Excerpt:
— START —

The radial basic function (RBF) network offers an alternative in signal processing applications using two-layer neural networks. Common learning algorithms for the RBF network are based on the selection of random functions centers, which has some drawbacks. Reference [
26] presents a method using orthogonal least squares, selecting the basic functions centers radially one by one, until an adequate network is built. Kassam [
27] presents a training algorithm for the RBF network based on the stochastic gradient (SG) error and shows its versatility in non-linear signal processing applications. Because of its numerical features, the stochastic gradient algorithm is a training algorithm widely used in networks with adaptive radial basis functions, but it presents a compromise between convergence speed and precision due to fixed values in the steps size. Zeng [
28] solved this problem by presenting the convex combination of multiple RBF (MCRBF) network algorithm, applying the SG learning algorithm and varying the configuration parameters.
The Volterra polynomials have also been used for system identification [
29]. Here, the orthogonal least-squares method is used for offline model framework determination.
Considering that the combustion process is complex, multivariable, and non-linear, which hinders the application of white-box modelling techniques, fitting models for PEMS development is a challenge. The goal of this work was to develop a nonlinear model for TSP emissions in a 350 MW conventional boiler that burns heavy fuel oil in order to provide a good TSP prediction that can be used in PEMS applications using operational boiler data. The non-linear model proposed is based on the polynomial expansion of a multiple-variable function in the neural network framework, considering that there is a finite number of basic functions for an ANN to estimate a non-linear function. The orthogonal least-squares algorithm was used as a parameter estimator because it allows to easily determine a reduced subset of basic functions that best represent the TSP emission dynamics. A classical MLP three-layer ANN was implemented and compared with the polynomial expansion network proposed.
2. Methodology
Regardless of the fact that all systems are non-linear, most of the literature on systems identification refers to the identification of linear systems. The main reason for this is that the assumptions may become very restrictive because of the process complexity, which forces the designer to use strong simplifications or fix the model components. Also, process innovation for improvement together with diverse local environments often results in significant differences between two apparently similar plants.
Power plant equipment and installation are usually fitted to suit the local conditions of a specific place. The construction depends on factors such as fuel availability, innovations and local ambient conditions towards better thermal efficiency and emission control, etc. To make the existing models adequate for different constructions, redesigning and tuning are required. Model equations solving might also add problems to highly detailed first-principle models. Mathematical knowledge is required to develop the model, and time-consuming interactive computations need to be performed.

— END —

Challenges:
[1] Reproduce word for word the part of the excerpt that opens with the words containing "2. Methodology" and closes with "apparently similar plants.".
[2] Decide whether each statement agrees with the excerpt, answering yes or no and quoting the words that settle it: (a) the work aimed at a nonlinear TSP emission model for a 350 MW boiler burning heavy fuel oil; (b) the proposed network was compared with a classical two-layer MLP; (c) most systems identification literature deals with non-linear systems.
The records are not needed for anything here.

Extracted material:
— START —

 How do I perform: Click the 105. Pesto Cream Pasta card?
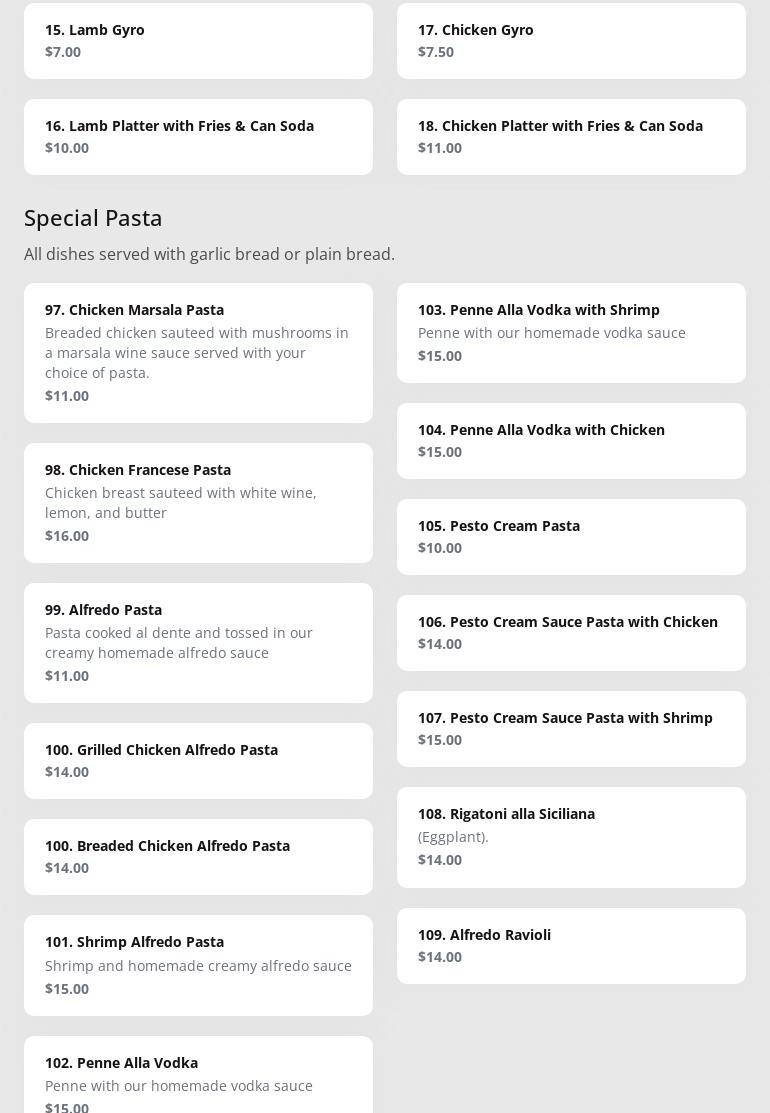click(571, 536)
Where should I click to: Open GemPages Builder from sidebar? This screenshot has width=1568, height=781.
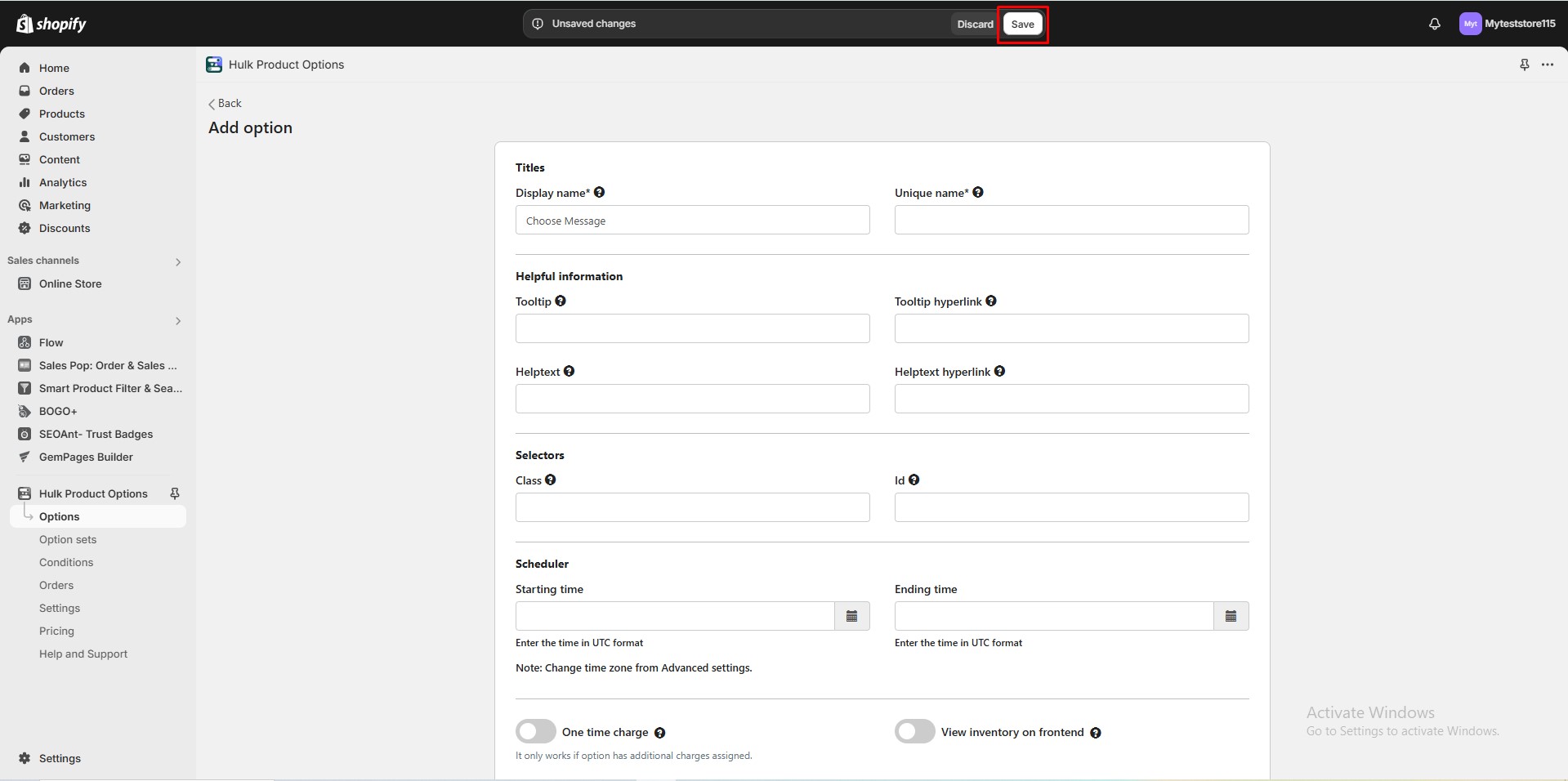click(x=85, y=457)
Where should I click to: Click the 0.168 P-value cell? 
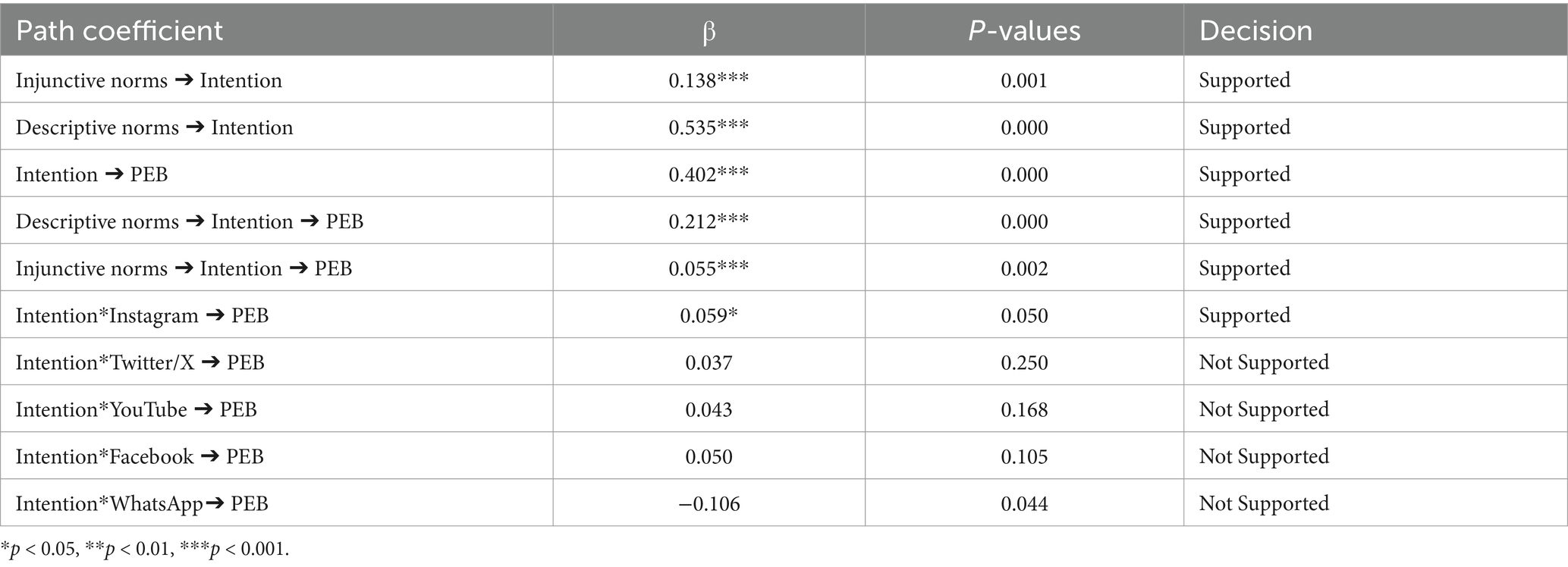pyautogui.click(x=1024, y=409)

— END —

Final answers:
[1]
2. Methodology
Regardless of the fact that all systems are non-linear, most of the literature on systems identification refers to the identification of linear systems. The main reason for this is that the assumptions may become very restrictive because of the process complexity, which forces the designer to use strong simplifications or fix the model components. Also, process innovation for improvement together with diverse local environments often results in significant differences between two apparently similar plants.

[2]
(a) Yes: "a 350 MW conventional boiler that burns heavy fuel oil"
(b) No: "A classical MLP three-layer ANN was implemented and compared with the polynomial expansion network proposed."
(c) No: "most of the literature on systems identification refers to the identification of linear systems"